I'm a bit wary of that article to be honest, it's interesting but it oversells the intrusive list a bit IMO and I can definitely imagine inexperienced C++ coders deciding to use intrusive lists instead of the STL because of it. But at any rate that would be very premature optimization in my book. Even if intrusive lists happen to be faster in a certain use case (and I'd like to see benchmarks before I believe it) I'd feel much more comfortable using std::list while developing/debugging.


The problem with std::list is that it's almost always worse than the alternatives. I would recommend using std::vector as the "default" container, and then use another container if the performance of std::vector is not good enough. Or, put another way, I think std::list is a premature optimization, because you are saying that insertions and deletions are frequent enough that you need them to be O(1), even at the expense of extra memory usage and tons of cache misses for simple traversal.

The std::vector container will outperform std::list surprisingly often. Just think of std::vector as your default container.


Yeah, I was expecting some secret magic and it was just a basic linked-list like was used to weed out incoming freshman at my university who couldn't understand pointers.


I think they are more likely to feel "tricky and weird" when coming from a higher level language like c++ or Java that has linked list data structures in their standard library.


Higher- or lower- level domains, I feel, would be more accurate; when I code my c-with-templates embedded code there's no STL, so I'm quite aware of intrusive containers, even though I rarely code straight-C. My favorite variant is multiply-included linked lists---which I've seen in a number of one-off embedded JITs.


The article contains many false claims and its main statement that intrusive lists are better than non-intrusive ones is simply wrong.

Outright wrong:

1) There is no additional dereferencing needed when using his 'ListNode' implementation, since the object is stored directly in the ListNode.

2) If you want objects to be non-pointer members of ListNodes of several lists, you can achieve that with both intrusive and non-intrusive lists in exactly the same way (contrary to the authors claim).

The article is a disgusting example of someone trying to proof a point he heard somewhere else. So it is not his original idea and he is failing hard.

Why are there no comments on HN (except for jokoon) addressing that? Instead everybody uses the comment system as a platform to show off his own bad ass C++ skills... stupid. You deserve each other


Your contribution would be very welcome here and upvoted, if you kept it factual (your points #1 and #2 are interesting and fine; your speculation that the author heard this elsewhere is almost okay, if you had elaborated.)

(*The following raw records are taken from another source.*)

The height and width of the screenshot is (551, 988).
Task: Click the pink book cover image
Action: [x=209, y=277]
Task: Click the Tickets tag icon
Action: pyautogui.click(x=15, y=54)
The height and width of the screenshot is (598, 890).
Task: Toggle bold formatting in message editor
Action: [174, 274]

But in your last two paragraphs you switch to using the language of trolls ('disgusting example', 'stupid', 'you deserve each other'). no need - you went from being an obvious upvote to an obvious downvote and probably risk being hellbanned. (Where you see your contributions but nobody else does - then nobody can see you no matter how good your points are.)

see commenting guidelines: https://news.ycombinator.com/newsguidelines.html

I hope you will read that and be a positively contributing part of this community.


How exactly can the same object (not a copy) be an element of two non-intrusive lists?